11161. Fruit Feast

 

Bessie has broken into Farmer John’s house again! She has discovered a pile of lemons and a pile of oranges in the kitchen (effectively an unlimited number of each), and she is determined to eat as much as possible.

Bessie has a maximum fullness of t. Eating an orange increases her fullness by a, and eating a lemon increases her fullness by b. Additionally, if she wants, Bessie can drink water at most one time, which will instantly decrease her fullness by half (and will round down).

Help Bessie determine the maximum fullness she can achieve!

 

Input. One line has three integers t (1 ≤ t ≤ 5 ⋅ 10⁶), a and b (1 ≤ a, b ≤ t).

 

Output. Print a single integer, representing the maximum fullness Bessie can achieve.

 

Sample input	Sample output
8 5 6	8

 

 

SOLUTION

knapsack

 

Algorithm analysis

There is a knapsack with a capacity of t. Two items are available with values a and b. Each item in the knapsack can be placed an arbitrary number of times. We solve the knapsack problem for these two items.

Let dp[i] = 1, if Bessie can achieve fullness equal to i. Now Bessie drinks the water. For each value of i where dp[i] = 1, we set dp[i / 2] = 1.

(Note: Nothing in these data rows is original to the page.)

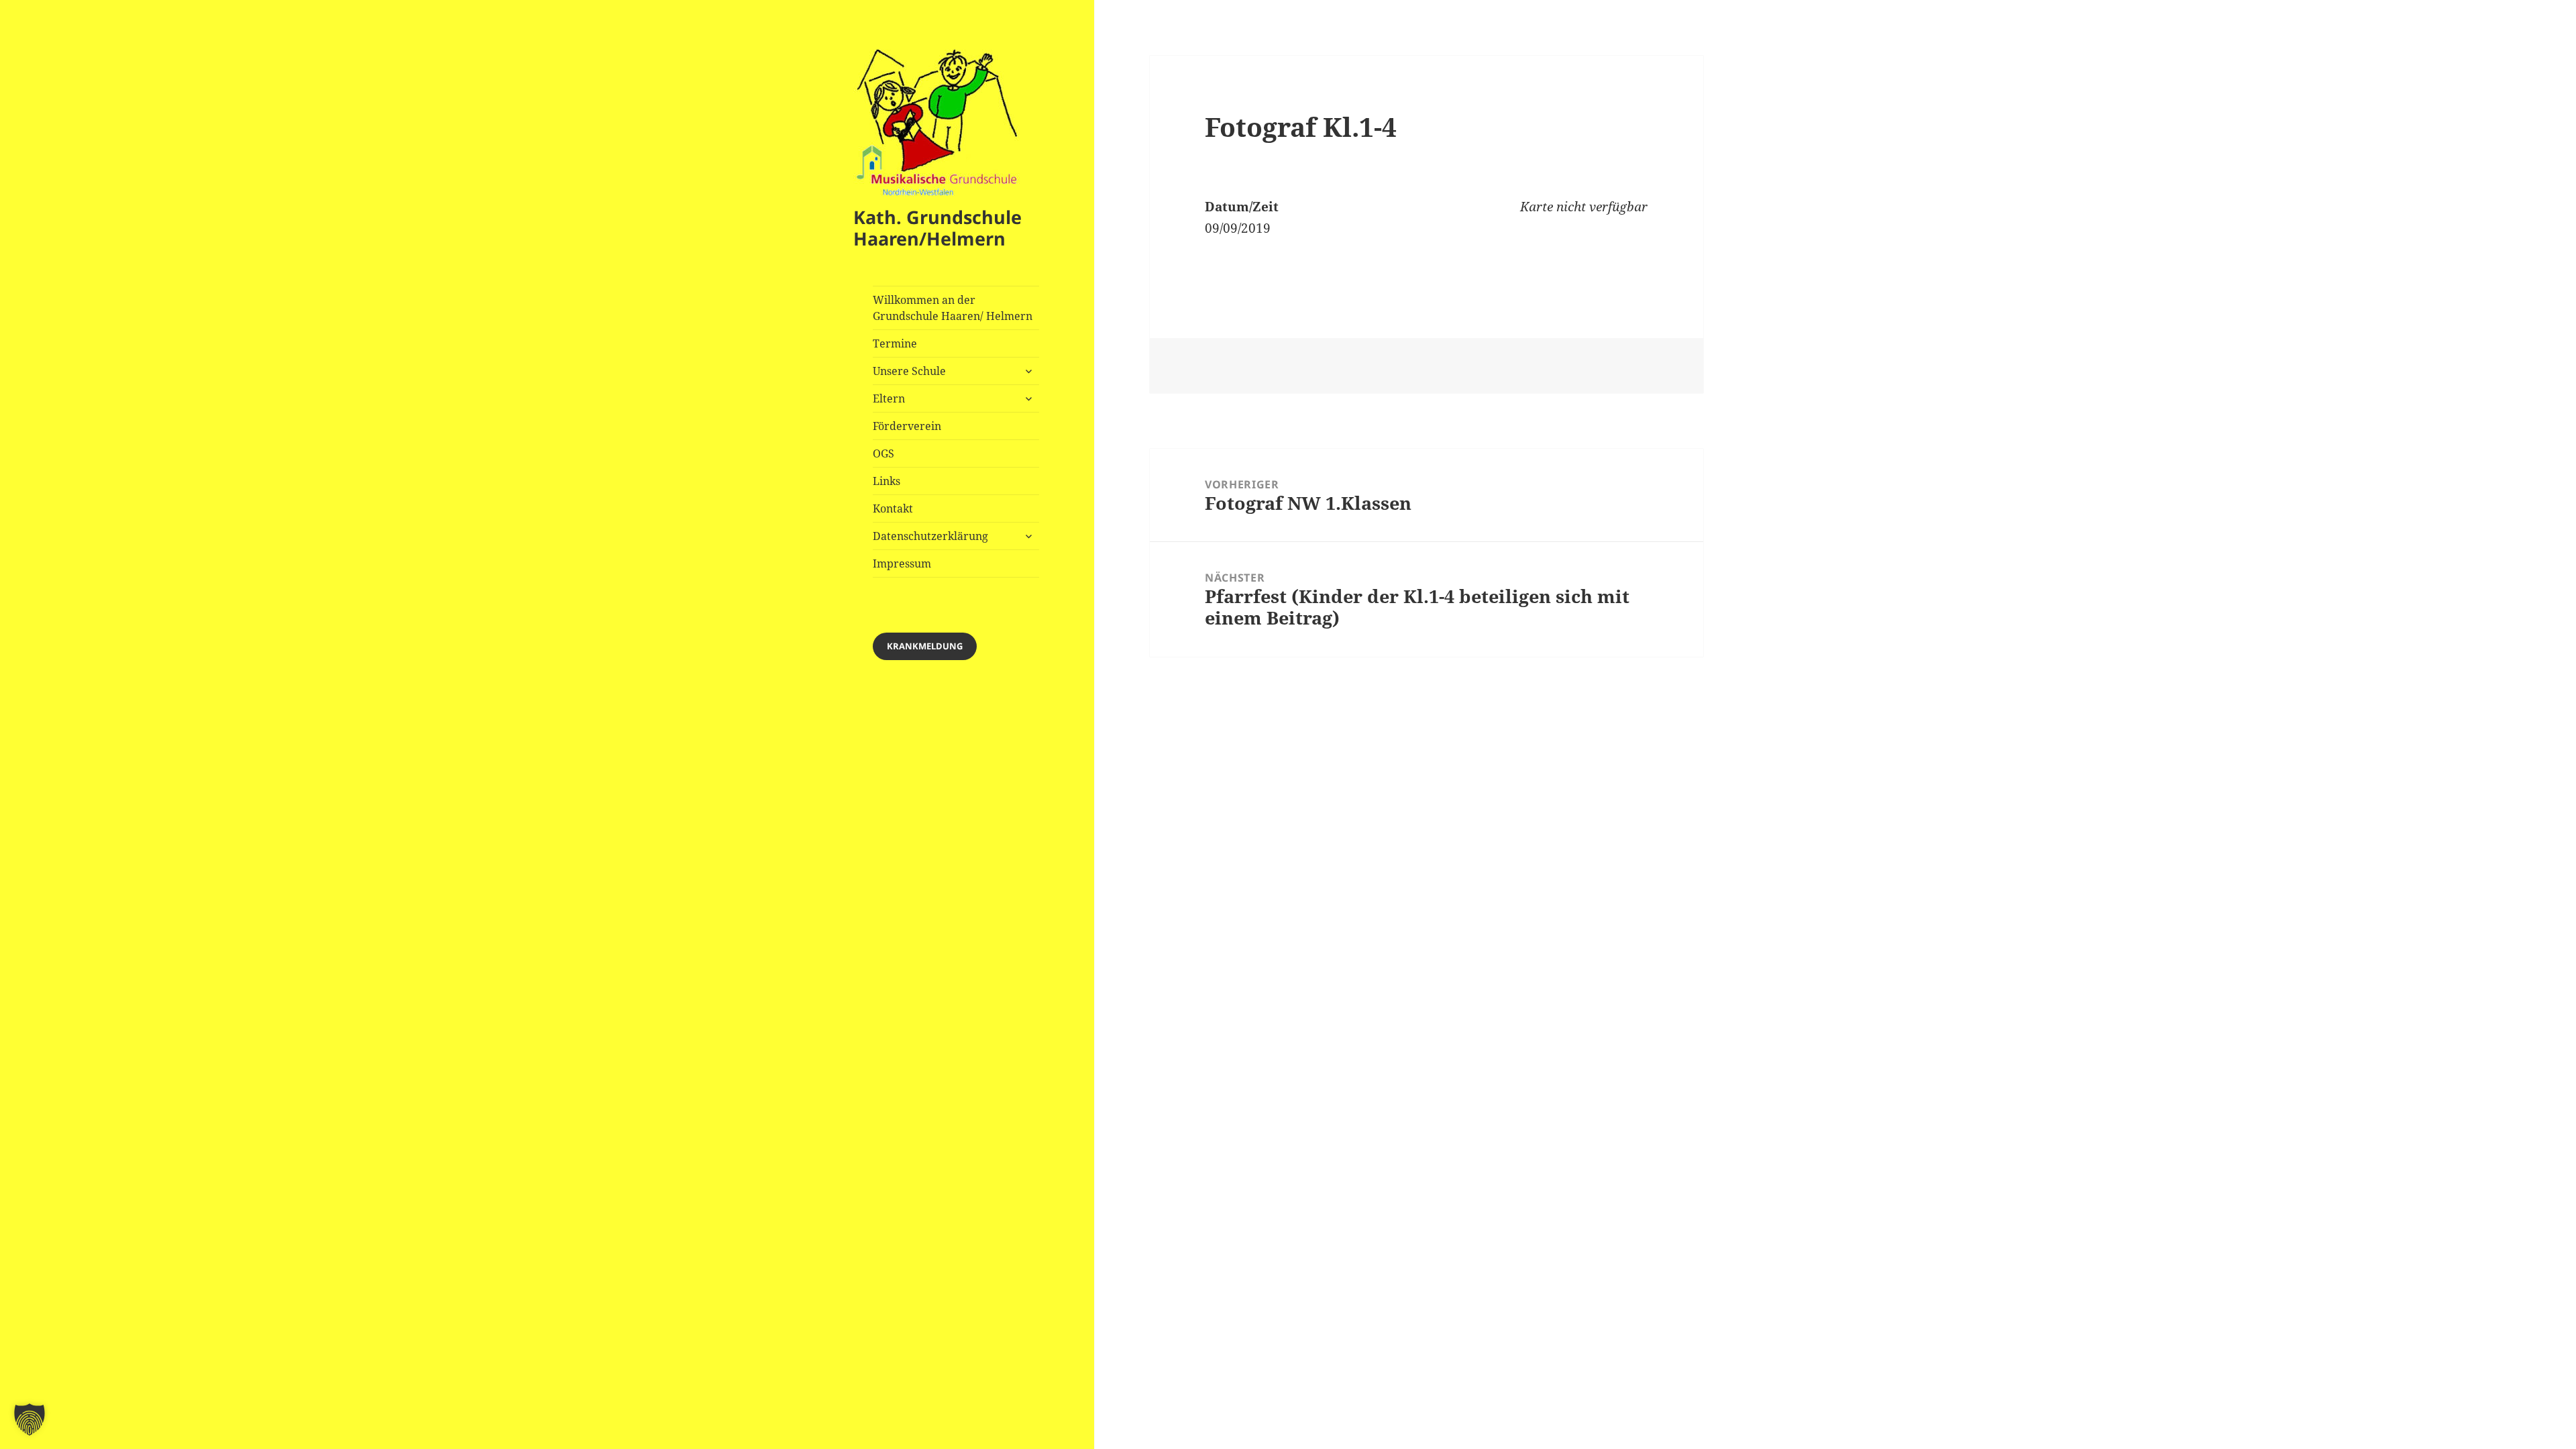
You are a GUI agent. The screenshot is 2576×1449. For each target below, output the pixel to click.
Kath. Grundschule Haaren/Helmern (937, 228)
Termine (895, 343)
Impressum (902, 563)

Now again solve the knapsack problem for two items. Determine the fullness that Bessie can achieve after drinking the water.

 

Example

Consider the given example. First we solve the knapsack problem for oranges and lemons.

 

Bessie drinks water.

 

Again we solve the knapsack problem for oranges and lemons.

 

Bessie’s maximum fullness is 8.

 

Algorithm realization

Declare an array dp, where dp[i] = 1, if Bessie can achieve fullness equal to i.

 

#define MAX 5000001

int dp[MAX];

 

Read the input data.

 

scanf("%d %d %d", &t, &a, &b);

 

Initialize the knapsack: fullness 0 can be achieved if nothing is eaten.

 

dp[0] = 1;

 

Put oranges in the knapsack.

 

for (i = a; i <= t; i++)

  if (dp[i - a] == 1) dp[i] = 1;

 

Put lemons in the knapsack.

 

for (i = b; i <= t; i++)

  if (dp[i - b] == 1) dp[i] = 1;

 

Bessie drinks water. If fullness i is achieved, then fullness i / 2 can also be achieved.

 

for (i = 1; i <= t; i++)

  if (dp[i] == 1) dp[i / 2] = 1;

 

Solve the knapsack problem again for oranges and lemons.

 

for (i = a; i <= t; i++)

  if (dp[i - a] == 1) dp[i] = 1;

for (i = b; i <= t; i++)

  if (dp[i - b] == 1) dp[i] = 1;

 

Find and print the maximum fullness that Bessie can achieve.

 

for (i = t; i > 0; i--)

  if (dp[i] == 1) break;

printf("%d\n", i);

 

Python realization

Read the input data.

 

t, a, b = map(int, input().split())

 

Declare a list dp, where dp[i] = 1, if Bessie can achieve fullness equal to i.

 

dp = [0] * (t + 1)

 

Initialize the knapsack: fullness 0 can be achieved if nothing is eaten.

 

dp[0] = 1

 

Put oranges in the knapsack.

 

for i in range(a, t + 1):

  if dp[i - a] == 1: dp[i] = 1

 

Put lemons in the knapsack.

 

for i in range(b, t + 1):

  if dp[i - b] == 1:  dp[i] = 1

 

Bessie drinks water. If fullness i is achieved, then fullness i / 2 can also be achieved.

 

for i in range(1, t + 1):

  if dp[i] == 1: dp[i // 2] = 1

 

Solve the knapsack problem again for oranges and lemons.

 

for i in range(a, t + 1):

  if dp[i - a] == 1: dp[i] = 1

for i in range(b, t + 1):

  if dp[i - b] == 1: dp[i] = 1

 

Find and print the maximum fullness that Bessie can achieve.

 

for i in range(t, 0, -1):

  if dp[i] == 1: break

print(i)